I want to take some time to analyze why Buddy, the community manager at Acupara Games, and the experience of frame gaming systems are so important to us. Behind the frame, you are playing the role of a young artist who wants to showcase his art in a big exhibition. And while the game focuses on a mystery that it is trying to solve, you will spend most of your time behind the frame in its quaint, bus-in-looking studio apartment.


The animation behind the frame makes you feel at home

Behind the frame are various animated scenes throughout the game, which many gamers and critics have compared to the studio Ghibli’s animation, famous for films such as Princess Mononock and Spirited Away. These films, as well as many similar Japanese films, were the biggest source of some inspiration behind the frame. In particular, while Marni was there, Silver Lining Studios helped a lot to orient themselves on certain types of traditional animation for use in game scenes. The bold and honest colors and clear lines transform the artist and his studio into something more beautiful.
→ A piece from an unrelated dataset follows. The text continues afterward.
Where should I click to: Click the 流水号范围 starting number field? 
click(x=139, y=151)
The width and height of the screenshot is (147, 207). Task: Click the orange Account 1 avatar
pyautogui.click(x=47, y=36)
As the game system, the goal has always been immersion. The developers of Silver Lining Studio wanted to keep the players in the routine of that daily life. Wake up in the morning, have coffee and a quick breakfast and turn on the music before you start painting for that day. The main game mechanics behind Behind the Frame include painting and solving related puzzles, where the story will begin to unfold and many more mysteries will be unraveled. But to truly understand him, players need to see more of the protagonist behind the frame than the story. This will happen by helping him cook egg and butter toast.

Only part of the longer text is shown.